Bollettino Bandi

Appalti, il mercato torna a crescere: +82% per gli importi nel primo trimestre

Alessandro Lerbini

Primo trimestre boom per gli appalti grazie (ma non solo) ai bandi Consip di facility management dal valore di 2,7 miliardi. Secondo i dati dell'osservatorio Cresme Europa Servizi, da gennaio a marzo sono stati pubblicati complessivamente 3.782 bandi per un valore di 6,828 miliardi. Rispetto allo stesso periodo del 2013 il numero di gare cresce del 9,5% e l'importo dell'82,7% (senza le gare Consip l'aumento sarebbe del 10,4%).

ENTI APPALTANTI
Le amministrazioni comunali tornano a pubblicare appalti. I 2.313 avvisi per 1,3 miliardi corrispondono a un incremento del 5,7% per la quantità di opere e del 49% per il valore degli interventi. Stesso positivo andamento per le Province, che hanno promosso 297 opere (+36%) per 303 milioni (+68%), le aziende speciali che hanno indetto 274 appalti (+31%) per 879 milioni (+18%) e per l'Anas che ha mandato in gara 124 lavori (+74%) per 415 milioni (+1.051%). Tra gli altri enti, le Ferrovie riducono il numero di avvisi del 10% (49) ma aumentano i valori delle opere del 13% (366 milioni).
Chi rallenta è invece l'edilizia abitativa, che nel primo trimestre 2014 perde il 53% dei bandi (38) e l'84% del valore (24 milioni).

CLASSI D'IMPORTO
I bandi di facility management della Consip fanno impennare i dati congiunturali della fascia più ricca rilevata dal Cresme, quella che supera i 50 milioni, che passa dagli 11 avvisi per 1,1 miliardi dei primi tre mesi del 2013 ai 26 appalti per 3,749 miliardi di quest'anno (rispettivamente +136% e +231%). I segni positivi riguardano comunque tutte le classi d'importo. Anche i piccoli lavori tornano ad affacciarsi sul mercato (+26% e +30% per le opere tra 150 e 500mila euro), così come la fascia media tra 1 e 5 milioni (+3% e +9%).

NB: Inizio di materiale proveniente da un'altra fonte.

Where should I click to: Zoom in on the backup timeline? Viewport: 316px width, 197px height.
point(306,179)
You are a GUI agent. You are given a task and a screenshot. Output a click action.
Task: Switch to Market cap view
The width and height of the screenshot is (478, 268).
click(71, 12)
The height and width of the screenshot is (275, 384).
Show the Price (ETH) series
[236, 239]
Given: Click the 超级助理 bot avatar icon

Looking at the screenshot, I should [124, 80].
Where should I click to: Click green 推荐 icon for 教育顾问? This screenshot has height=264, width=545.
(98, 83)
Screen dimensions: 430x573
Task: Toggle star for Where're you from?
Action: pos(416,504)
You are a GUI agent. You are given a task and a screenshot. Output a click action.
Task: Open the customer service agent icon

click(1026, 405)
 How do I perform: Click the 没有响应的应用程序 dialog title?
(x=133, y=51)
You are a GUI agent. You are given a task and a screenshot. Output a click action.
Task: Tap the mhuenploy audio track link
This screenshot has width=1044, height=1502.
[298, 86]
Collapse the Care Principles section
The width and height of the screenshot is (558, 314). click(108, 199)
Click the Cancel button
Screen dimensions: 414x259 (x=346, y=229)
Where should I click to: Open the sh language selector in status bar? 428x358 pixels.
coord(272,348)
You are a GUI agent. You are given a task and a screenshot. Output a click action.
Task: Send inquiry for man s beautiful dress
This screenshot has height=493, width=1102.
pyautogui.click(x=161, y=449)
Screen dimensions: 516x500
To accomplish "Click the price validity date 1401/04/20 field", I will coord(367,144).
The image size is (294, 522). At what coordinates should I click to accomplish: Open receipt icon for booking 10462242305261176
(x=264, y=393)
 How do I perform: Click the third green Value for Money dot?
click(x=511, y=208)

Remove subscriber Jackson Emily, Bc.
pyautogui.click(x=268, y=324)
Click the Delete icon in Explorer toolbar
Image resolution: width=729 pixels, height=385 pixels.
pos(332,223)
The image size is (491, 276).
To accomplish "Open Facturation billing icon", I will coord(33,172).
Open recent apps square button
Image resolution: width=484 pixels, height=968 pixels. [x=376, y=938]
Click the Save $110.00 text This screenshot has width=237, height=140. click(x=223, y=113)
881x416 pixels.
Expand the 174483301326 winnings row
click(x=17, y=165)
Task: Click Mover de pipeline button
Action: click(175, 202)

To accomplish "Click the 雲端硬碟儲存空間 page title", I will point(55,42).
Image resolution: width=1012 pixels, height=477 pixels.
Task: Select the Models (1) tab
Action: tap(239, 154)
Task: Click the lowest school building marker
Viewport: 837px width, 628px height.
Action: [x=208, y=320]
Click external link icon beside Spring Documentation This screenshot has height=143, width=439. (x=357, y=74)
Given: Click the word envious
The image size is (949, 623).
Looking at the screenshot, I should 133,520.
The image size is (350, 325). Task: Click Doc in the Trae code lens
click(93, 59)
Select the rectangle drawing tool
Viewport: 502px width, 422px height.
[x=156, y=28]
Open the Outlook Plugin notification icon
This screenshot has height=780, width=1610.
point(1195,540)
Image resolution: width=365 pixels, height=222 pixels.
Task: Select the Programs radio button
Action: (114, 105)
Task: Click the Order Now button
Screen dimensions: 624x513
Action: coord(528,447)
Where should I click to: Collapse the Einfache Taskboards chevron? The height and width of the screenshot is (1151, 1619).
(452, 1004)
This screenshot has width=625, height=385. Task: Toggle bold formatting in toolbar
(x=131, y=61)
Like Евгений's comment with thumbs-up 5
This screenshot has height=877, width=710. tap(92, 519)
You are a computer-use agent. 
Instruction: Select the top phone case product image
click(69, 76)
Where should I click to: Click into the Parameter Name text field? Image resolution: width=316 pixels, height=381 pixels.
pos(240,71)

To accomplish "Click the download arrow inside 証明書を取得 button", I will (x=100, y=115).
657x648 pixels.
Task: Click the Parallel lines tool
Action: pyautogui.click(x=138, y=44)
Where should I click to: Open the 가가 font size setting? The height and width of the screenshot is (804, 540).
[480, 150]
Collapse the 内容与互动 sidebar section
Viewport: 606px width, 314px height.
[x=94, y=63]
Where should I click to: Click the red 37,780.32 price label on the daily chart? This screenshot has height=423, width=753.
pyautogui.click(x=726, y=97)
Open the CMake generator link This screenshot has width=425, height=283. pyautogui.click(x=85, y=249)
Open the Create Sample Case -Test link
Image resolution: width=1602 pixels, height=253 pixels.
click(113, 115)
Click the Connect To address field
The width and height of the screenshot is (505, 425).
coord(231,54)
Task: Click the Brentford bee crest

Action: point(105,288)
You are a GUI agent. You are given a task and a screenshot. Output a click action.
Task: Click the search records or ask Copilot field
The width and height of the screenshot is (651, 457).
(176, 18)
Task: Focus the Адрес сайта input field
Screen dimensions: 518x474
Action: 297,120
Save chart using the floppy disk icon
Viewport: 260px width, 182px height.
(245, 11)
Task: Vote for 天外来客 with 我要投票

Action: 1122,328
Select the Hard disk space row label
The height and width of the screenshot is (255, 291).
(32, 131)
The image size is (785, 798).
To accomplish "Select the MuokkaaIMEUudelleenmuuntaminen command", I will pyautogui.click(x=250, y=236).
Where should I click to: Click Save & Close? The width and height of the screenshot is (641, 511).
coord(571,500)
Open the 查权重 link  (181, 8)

A marzo la gara più importante (esclusi gli avvisi Consip) ha riguardato la progettazione definitiva ed esecutiva per la realizzazione dei lavori per il prolungamento dell'antemurale di ponente e della resecazione della banchina alti fondali del porto civico di Porto Torres (valore 31,163 milioni). Sempre per la stessa tipologia di lavorazioni, va segnalata la gara per la realizzazione delle opere necessarie al completamento del Porto Commerciale di Gaeta (completamento escavo, consolidamento piazzali vasca di colmata, completamento piazzali operativi, ponte di scavalco del fosso Arzano, adeguamento della viabilità d'ingresso per 25,8 milioni).

REGIONI
Il Lazio guida la classifica per importi con 741 milioni (+91%). Seguono Lombardia (545 milioni, -43%), Piemonte (495 milioni, +170%) e Calabria (465 milioni, +253%). Perdite di poco superiori al 40% invece per Friuli Venezia Giulia (62 milioni) e Trentino Alto Adige (71 milioni).